#### Exercise instructions:
Each line from the one containing "Task: Tap the Premium Feature crown icon" through the end of the entries below must be output exactly; no other line belongs.

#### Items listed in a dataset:
--- START ---
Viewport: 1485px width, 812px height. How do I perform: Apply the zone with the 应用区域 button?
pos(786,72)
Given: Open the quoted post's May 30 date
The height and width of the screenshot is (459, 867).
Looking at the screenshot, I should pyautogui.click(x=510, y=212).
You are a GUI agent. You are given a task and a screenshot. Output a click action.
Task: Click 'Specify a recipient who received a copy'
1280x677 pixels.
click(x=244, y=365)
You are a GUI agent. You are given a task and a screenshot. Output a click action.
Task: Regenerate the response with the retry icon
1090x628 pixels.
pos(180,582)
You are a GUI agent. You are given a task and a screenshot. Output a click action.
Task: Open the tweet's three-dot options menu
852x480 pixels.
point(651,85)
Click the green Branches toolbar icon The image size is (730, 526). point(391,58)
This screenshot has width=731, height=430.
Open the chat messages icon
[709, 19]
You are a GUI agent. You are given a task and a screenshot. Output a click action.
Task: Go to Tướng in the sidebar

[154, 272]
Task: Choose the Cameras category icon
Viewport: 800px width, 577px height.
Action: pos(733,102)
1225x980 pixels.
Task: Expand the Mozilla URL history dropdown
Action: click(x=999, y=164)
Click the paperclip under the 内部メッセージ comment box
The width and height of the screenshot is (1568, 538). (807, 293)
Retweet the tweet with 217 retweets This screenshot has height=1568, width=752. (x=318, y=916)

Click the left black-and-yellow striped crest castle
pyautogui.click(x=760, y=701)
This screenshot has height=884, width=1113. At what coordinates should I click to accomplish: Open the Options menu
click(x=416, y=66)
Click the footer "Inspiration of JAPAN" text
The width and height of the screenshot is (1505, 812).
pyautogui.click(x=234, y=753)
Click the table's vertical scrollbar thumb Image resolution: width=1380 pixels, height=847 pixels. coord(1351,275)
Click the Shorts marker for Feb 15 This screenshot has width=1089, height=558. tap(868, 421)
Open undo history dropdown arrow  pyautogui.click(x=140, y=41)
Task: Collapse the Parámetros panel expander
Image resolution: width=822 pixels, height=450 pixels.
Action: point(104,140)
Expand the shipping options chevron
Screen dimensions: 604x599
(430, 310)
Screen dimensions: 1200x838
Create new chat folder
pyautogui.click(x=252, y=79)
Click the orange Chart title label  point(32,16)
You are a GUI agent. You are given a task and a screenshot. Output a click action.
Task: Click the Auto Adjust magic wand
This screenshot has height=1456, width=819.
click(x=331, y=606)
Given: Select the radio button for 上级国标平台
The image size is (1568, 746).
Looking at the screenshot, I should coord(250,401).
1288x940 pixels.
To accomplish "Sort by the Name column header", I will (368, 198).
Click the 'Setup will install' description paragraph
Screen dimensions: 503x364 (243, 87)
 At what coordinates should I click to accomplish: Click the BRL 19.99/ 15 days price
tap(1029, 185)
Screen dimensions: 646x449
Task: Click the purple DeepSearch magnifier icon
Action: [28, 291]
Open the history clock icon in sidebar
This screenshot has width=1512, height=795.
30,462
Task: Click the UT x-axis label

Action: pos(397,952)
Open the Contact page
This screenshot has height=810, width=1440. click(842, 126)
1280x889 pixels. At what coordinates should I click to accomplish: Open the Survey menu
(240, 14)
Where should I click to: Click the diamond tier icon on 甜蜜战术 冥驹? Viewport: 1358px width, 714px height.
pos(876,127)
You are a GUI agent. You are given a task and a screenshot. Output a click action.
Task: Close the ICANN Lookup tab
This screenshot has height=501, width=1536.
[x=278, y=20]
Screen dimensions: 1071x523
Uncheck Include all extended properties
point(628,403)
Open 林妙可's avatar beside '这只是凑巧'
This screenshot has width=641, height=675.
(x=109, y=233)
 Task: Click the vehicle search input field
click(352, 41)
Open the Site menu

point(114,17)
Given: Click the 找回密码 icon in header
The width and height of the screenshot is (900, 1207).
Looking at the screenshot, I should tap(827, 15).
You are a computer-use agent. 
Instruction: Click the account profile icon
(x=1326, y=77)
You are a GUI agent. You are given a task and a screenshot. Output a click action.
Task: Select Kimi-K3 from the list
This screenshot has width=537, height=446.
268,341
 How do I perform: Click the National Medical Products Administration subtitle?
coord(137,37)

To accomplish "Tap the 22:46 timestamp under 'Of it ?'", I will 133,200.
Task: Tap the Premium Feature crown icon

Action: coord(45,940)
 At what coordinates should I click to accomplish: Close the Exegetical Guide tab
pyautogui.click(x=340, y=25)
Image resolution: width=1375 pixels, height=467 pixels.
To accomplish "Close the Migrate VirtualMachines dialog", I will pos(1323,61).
--- END ---
#### Exercise response:
Task: Tap the Premium Feature crown icon

Action: coord(45,940)
 At what coordinates should I click to accomplish: Close the Exegetical Guide tab
pyautogui.click(x=340, y=25)
Image resolution: width=1375 pixels, height=467 pixels.
To accomplish "Close the Migrate VirtualMachines dialog", I will pos(1323,61).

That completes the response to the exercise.